EXTRACTED ENTRIES below:

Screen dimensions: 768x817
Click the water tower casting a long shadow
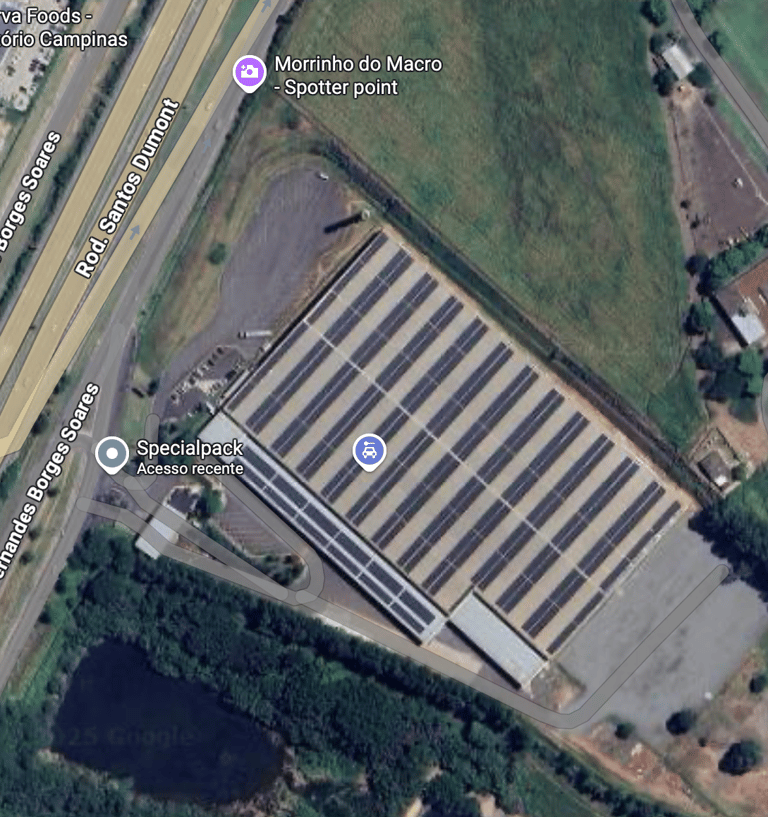click(365, 214)
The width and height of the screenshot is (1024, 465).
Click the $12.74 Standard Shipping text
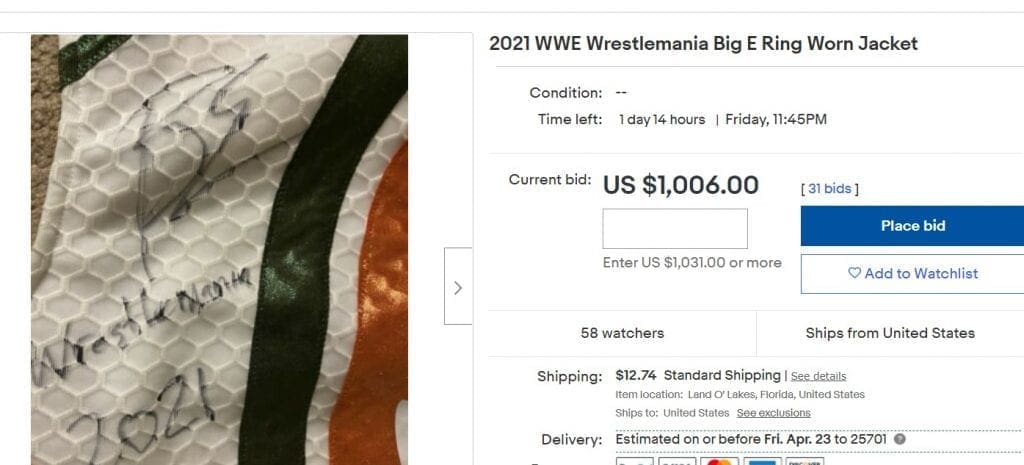[698, 375]
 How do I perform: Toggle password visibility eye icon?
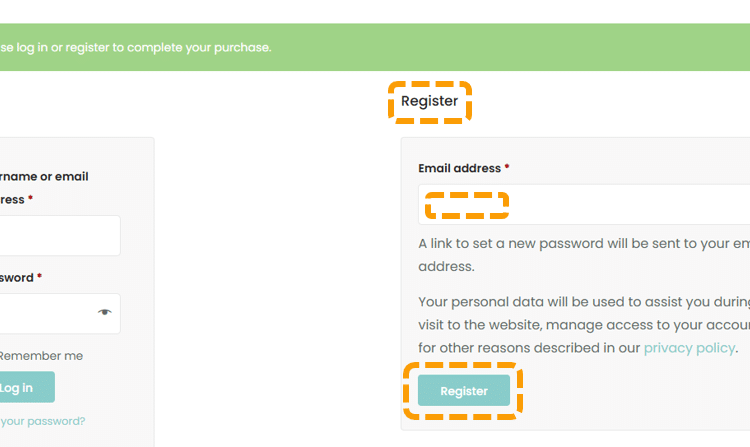coord(105,313)
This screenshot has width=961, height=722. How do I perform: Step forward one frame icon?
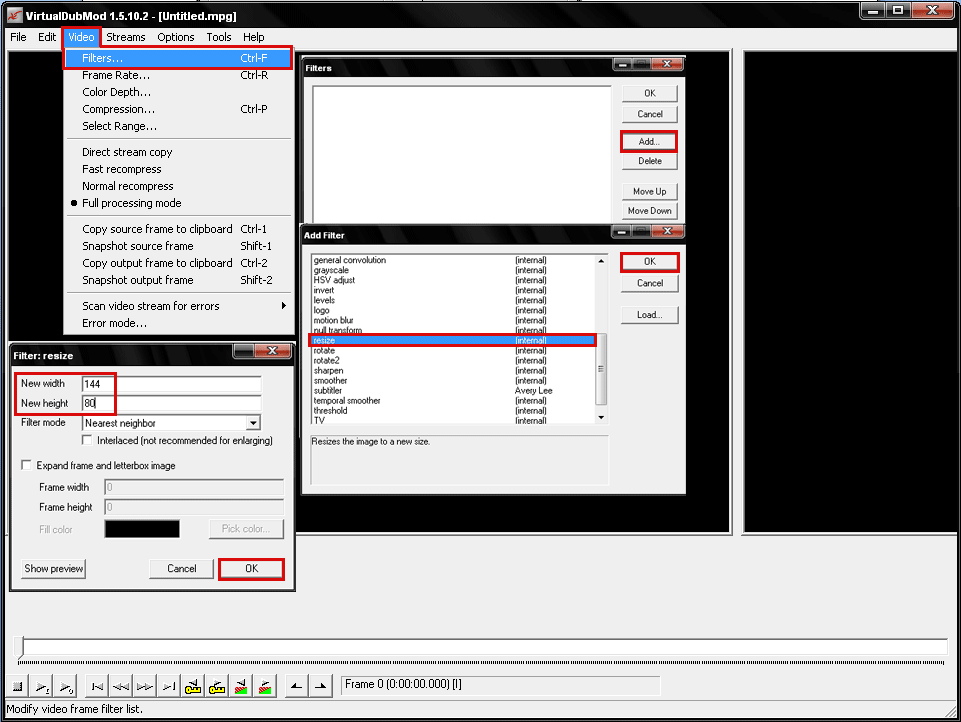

End of EXTRACTED ENTRIES.

Each line above that includes "screenshot" should be shown.

The width and height of the screenshot is (1024, 465).
This screenshot has width=961, height=722. How do I perform: Step forward one frame icon?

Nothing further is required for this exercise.